The result however looks the same:

The t-test in R

Week 6
t.test(d_long$anxiety ~ d_long$treat)

    Welch Two Sample t-test

data:  d_long$anxiety by d_long$treat
t = -0.86966, df = 9.9746, p-value = 0.4049
alternative hypothesis: true difference in means between group 0 and group 1 is not equal to 0
95 percent confidence interval:
 -3.562974  1.562974
sample estimates:
mean in group 0 mean in group 1 
       5.166667        6.166667 

How do we interpret this output?

Comparing the t-value against a random t-distribution

Week 6
  • Apart from a recall of the data, the group means and a confidence interval for the difference between groups, we obtain a t-value, the degrees of freedom, and a p-value

  • We now compare our obtained t-value against a random t-distribution: how rare is our t-value, which reflects the difference between the groups and their standard deviations?

pt(q = -0.87, df = 10)
[1] 0.20235

This is our p-value! (in fact we need to multiply it by 2 to account for the two tails)

The t-test in R

Week 6

qt(p = .025, df = 10)
[1] -2.228139

Arachnophobia example: our conclusion

Week 6

We fail to reject our null hypotheis, but we cannot accept our null hypothesis

We cannot state that there is no difference in anxiety between seeing a real spider or a picture of a spider

We can only say that we don’t have enough evidence to reject the null hypothesis, as we could be committing a type II error, and we don’t know the probability for such an error (\(\beta\), see slides on power test!)

How to report the results of a t-test

Week 6

On average, participants did not experience greater anxiety from real spiders (6.1 \(\pm\) 0.79 s.e.) than from pictures of spiders (5.1 \(\pm\) 0.83 s.e.; t-test, p = 0.4).

or, if it were significant:

On average, participants did experience greater anxiety from real spiders (xy \(\pm\) xy s.e.) than from pictures of spiders (xy \(\pm\) xy s.e.; t-test, p = xyz).

Paired t-test: example

Week 6
  • Does plant transpiration respond to treatment with carbon dioxide?
  • Null hypothesis: plant transpiration is not affected by carbon dioxide
  • Measure transpiration in 12 leaves before and after treatment with carbon dioxide
  • The measurements are paired: the 12 leaves are the same before and after the treatment
  • Could you create a fictitious data frame for this example?

Paired t-test: example

Week 6
d1 = data.frame(transpiration = c(2, 4, 3, 4, 3, 5, 5, 4, 3, 6, 5, 4, 1, 2, 1, 4, 2, 3, 4, 3, 3, 2, 1, 4),
                co2 = rep(c('before', 'after'), each = 12))
head(d1)
  transpiration    co2
1             2 before
2             4 before
3             3 before
4             4 before
5             3 before
6             5 before

Paired t-test: example

Week 6
t.test(d1$transpiration ~ d1$co2, paired = T)

    Paired t-test

data:  d1$transpiration by d1$co2
t = -3.7607, df = 11, p-value = 0.003151
alternative hypothesis: true mean difference is not equal to 0
95 percent confidence interval:
 -2.3778894 -0.6221106
sample estimates:
mean difference 
           -1.5 
#set argument paired to TRUE

One- vs. two-tailed tests

Week 6
  • Depending on whether we expect differences between groups to occur in both directions or only in one direction, we use 1- or 2-tailed t-tests
  • In the spider example, differences could occur in both directions (those shown a picture could be more afraid): 2-tailed
  • If you test whether carrying backpacks makes people shorter (paired, before and after): 1-tailed (carrying backpacks can’t make you taller!

In R, choose alternative = 'two-sided', 'greater' or 'less' (by default the argument is set to ‘two-sided’:

t.test(d1$transpiration ~ d1$co2, paired = T, alternative = 'greater')

Assumptions of a t-test

Week 6
  • Both the independent t-test and the paired t-test are parametric tests based on the normal distribution.
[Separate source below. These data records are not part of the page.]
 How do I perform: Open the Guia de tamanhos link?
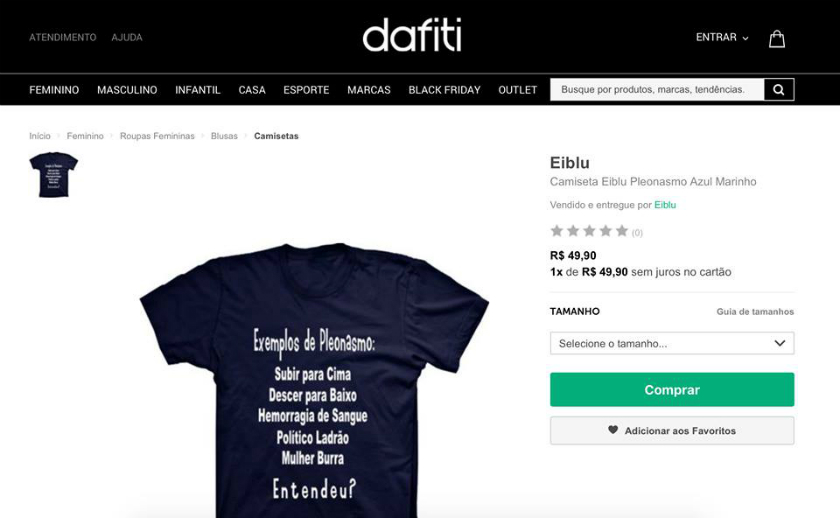tap(755, 311)
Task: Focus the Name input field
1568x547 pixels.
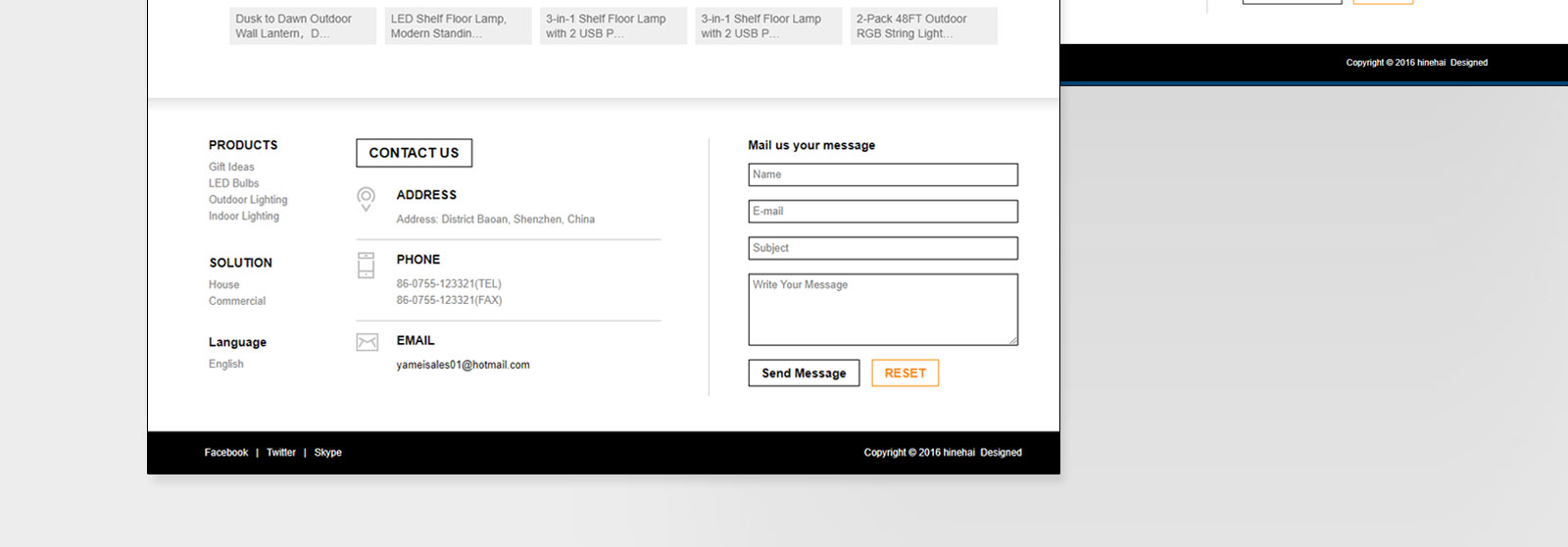Action: [x=882, y=174]
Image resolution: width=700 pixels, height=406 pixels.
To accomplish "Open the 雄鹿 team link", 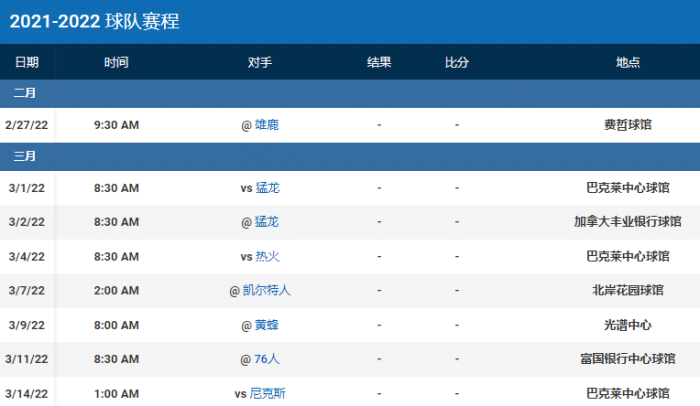I will pyautogui.click(x=267, y=125).
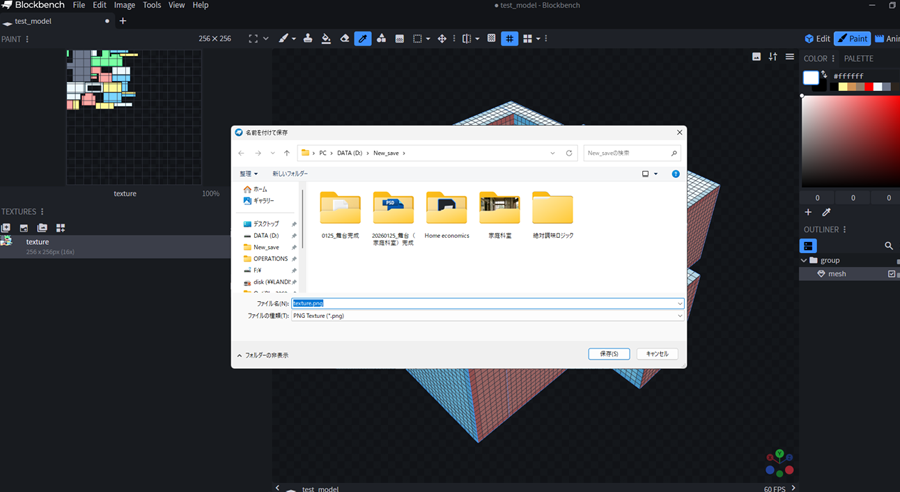Click the Gradient tool in toolbar
900x492 pixels.
(x=400, y=39)
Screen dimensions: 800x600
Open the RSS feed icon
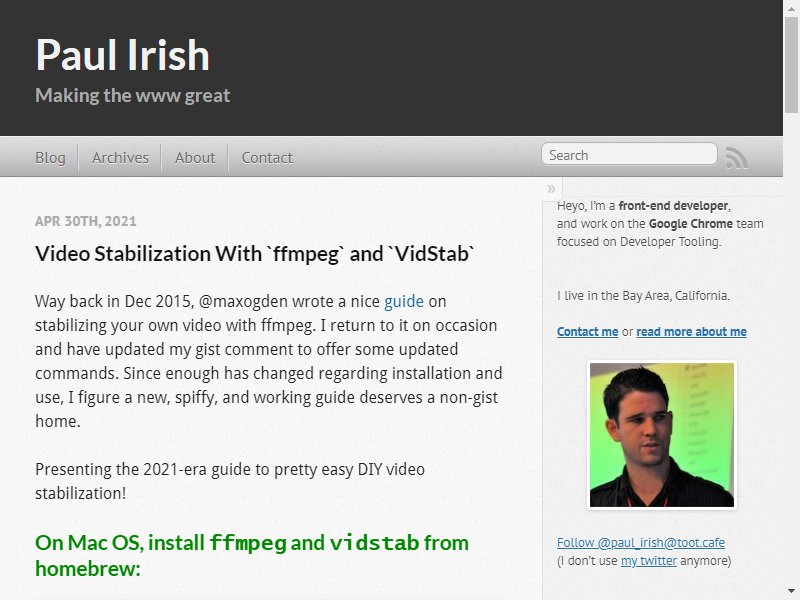(737, 158)
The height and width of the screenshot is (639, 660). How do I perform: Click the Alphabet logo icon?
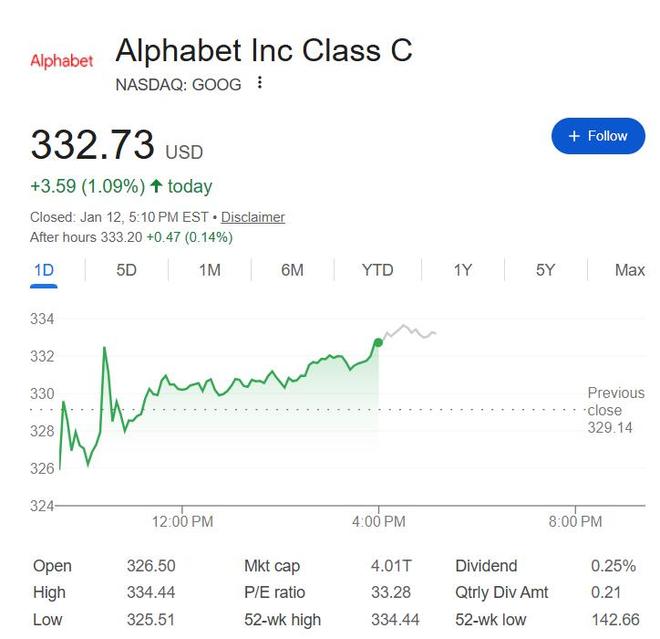pos(61,61)
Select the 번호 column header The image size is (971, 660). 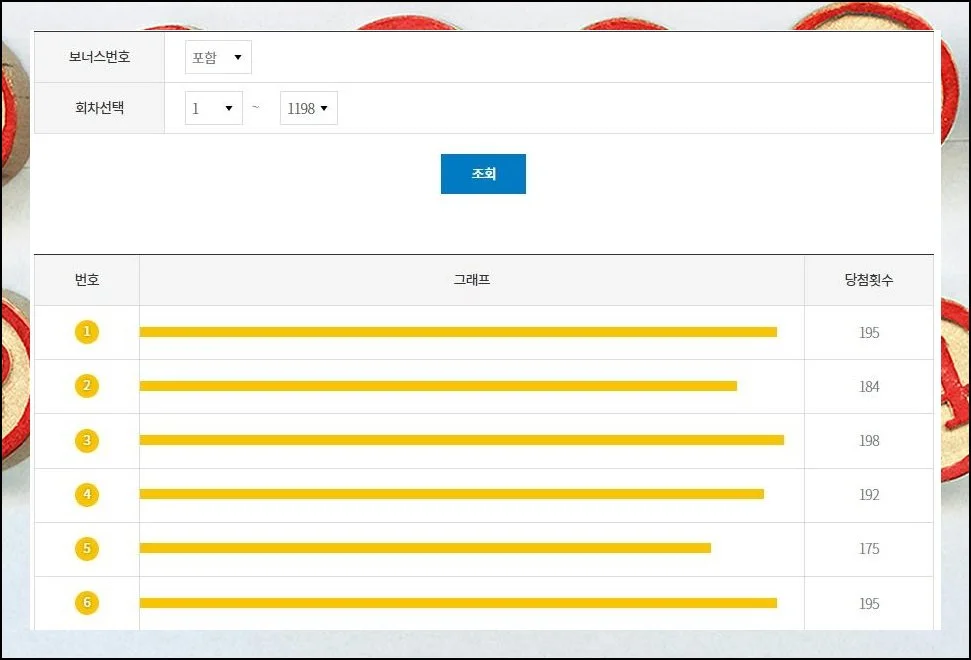click(x=87, y=280)
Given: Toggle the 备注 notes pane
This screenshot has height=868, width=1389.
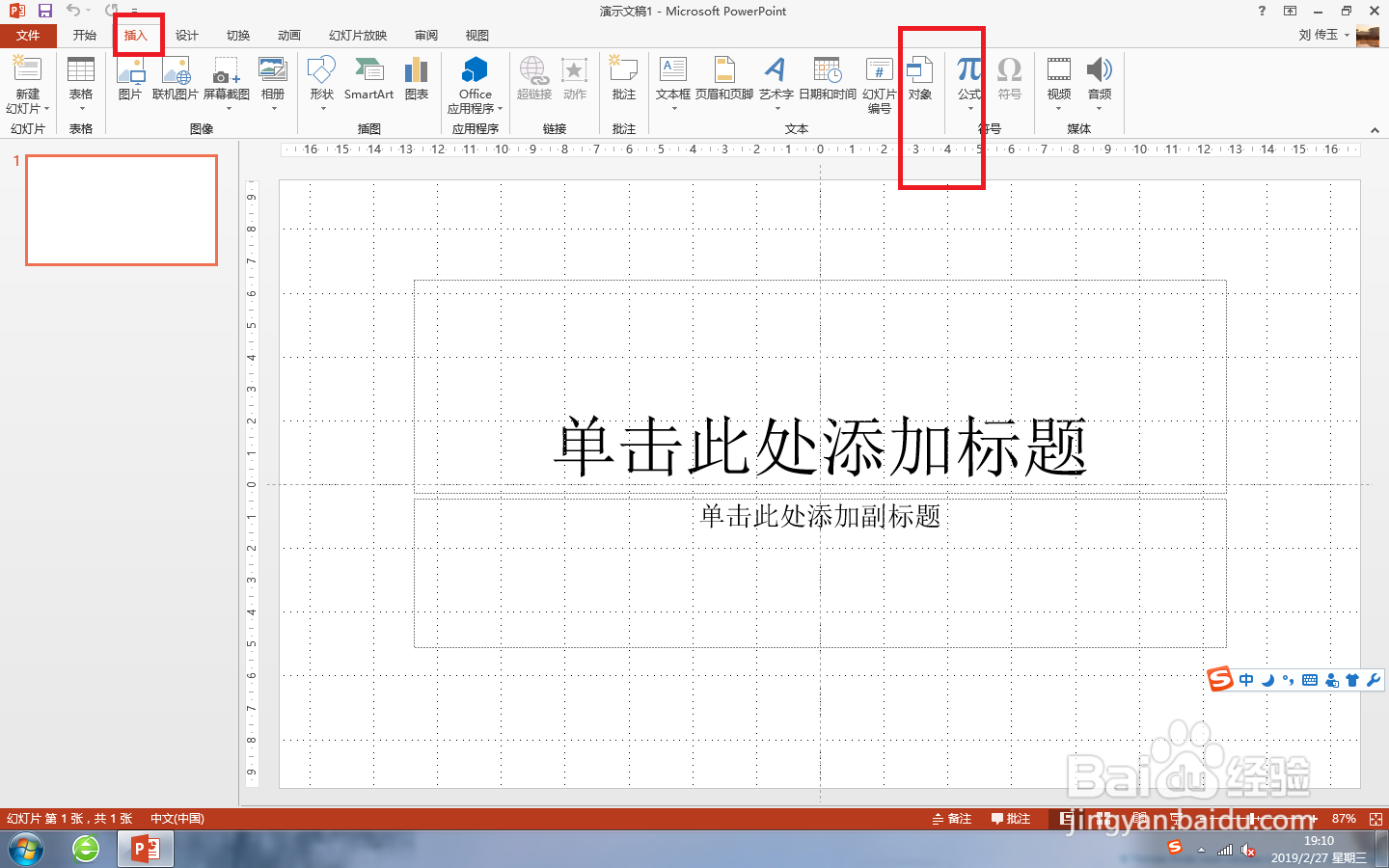Looking at the screenshot, I should (x=954, y=818).
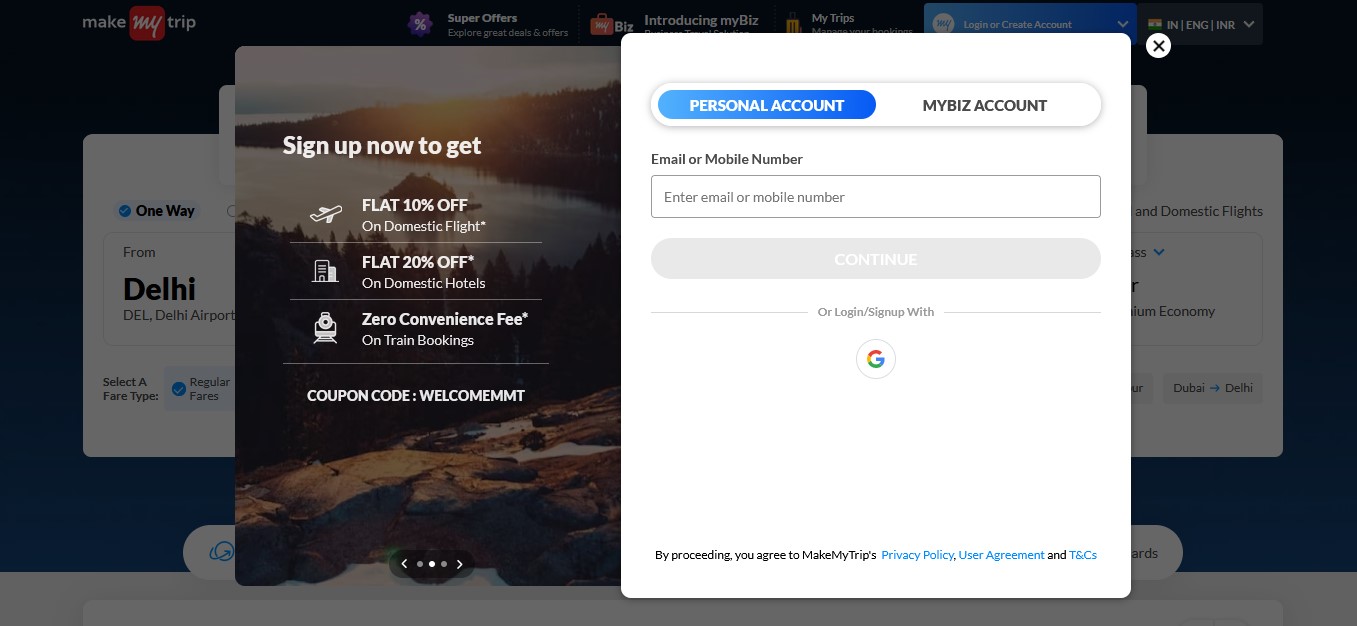Click the Super Offers percent icon
Image resolution: width=1357 pixels, height=626 pixels.
(420, 23)
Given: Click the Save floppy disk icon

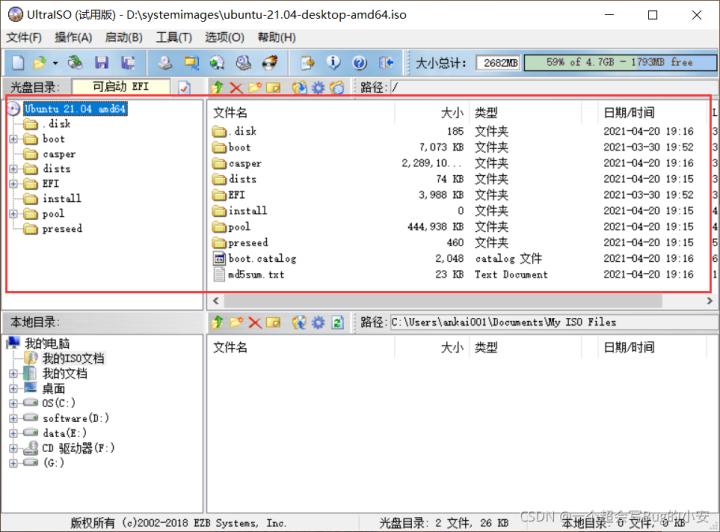Looking at the screenshot, I should tap(101, 63).
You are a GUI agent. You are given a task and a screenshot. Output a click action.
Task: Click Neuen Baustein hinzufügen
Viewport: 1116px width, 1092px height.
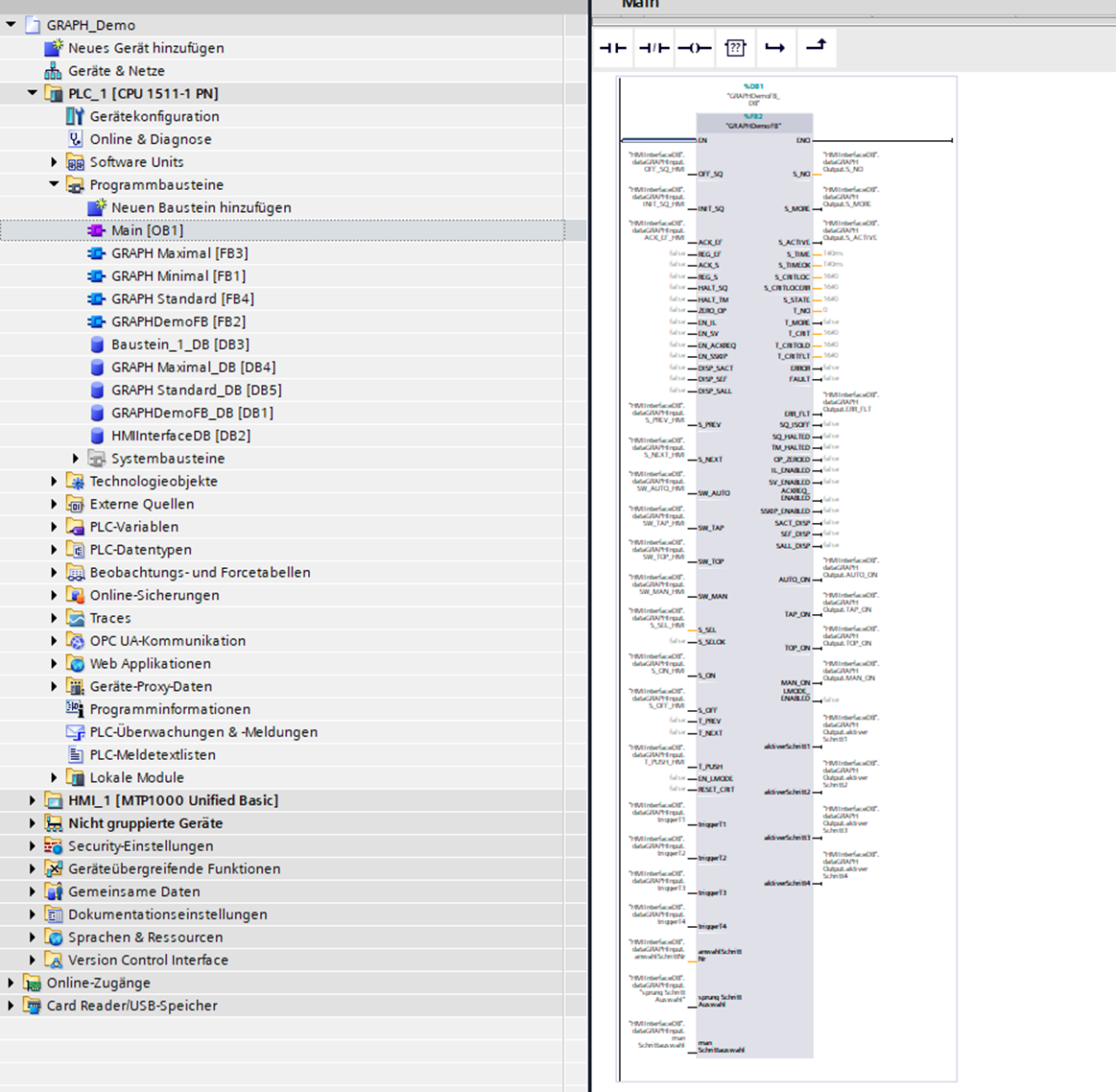(201, 207)
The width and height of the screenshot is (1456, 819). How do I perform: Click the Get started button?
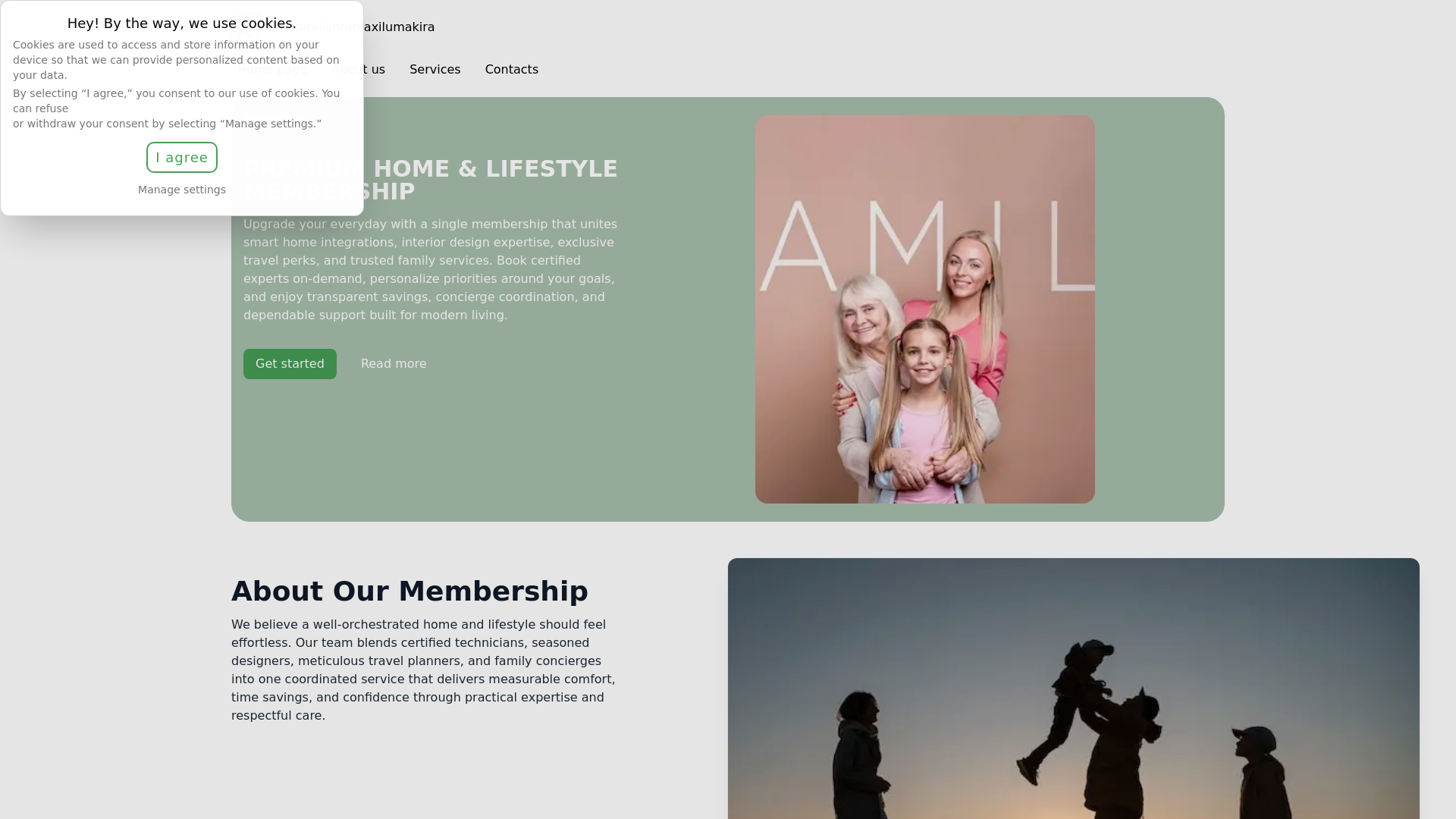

Therefore, they assume:
    • The sampling distribution is normally distributed. In the paired t-test this means that the sampling distribution of the differences between scores should be normal, not the scores themselves (assumption of normality).
    • Variances in the two samples are roughly equal (assumption of homogeneity of variance). This assumption however can be relaxed if variance heterogeneity is accounted for, and by default, R will do that!
    • Scores are independent (unless in a paired t-test) (assumption of independence)

Example

Week 6
  • Research question: Does the body height of the rear half of the lecture theatre differ from the front half?
  • Think about how we should sample, how many samples?
  • Set up a data frame with fictitious data, once in the wide, once in the long format
  • Formulate a null hypothesis
  • Think of what kind of t-test we should use
  • Think of the assumptions. Are they verified?
  • Think about type I and type II errors!

Summary: the t-test soup

Week 6

Ingredients:

  • One continuous response variable
  • One binomial predictor variable
  • The mean and standard deviations for both groups

Method:

  • Mix in the two groups with their means and standard deviations
  • The outcome will be a t-statistic (your test statistic)
  • Compare against a random t-distribution with the same degrees of freedom
  • Decide whether your t-value is rare, medium-rare, or not rare at all by looking at the p-value…

What will we have learnt in Week 6?

Week 6
  • How to compute a t-test
  • What an independent and a paired t-test is, how they are used
    • how to formulate a null hypothesis for a t-test
    • how to run a t-test in R
    • how to interpret the output of a t-test
  • How the argument ‘alternative’ is used (one- and two-tailed tests)
  • What the t-distribution is, how it relates to the normal distribution
  • What it means to commit a type I or type II error in a t-test
  • What assumptions need to be met in a t-test

Glossary Week 6

Week 6
  • t-statistic
  • t-distribution
  • t-test
  • independent t-test
  • paired t-test
  • one-tailed t-test
  • two-tailed t-test
  • p-value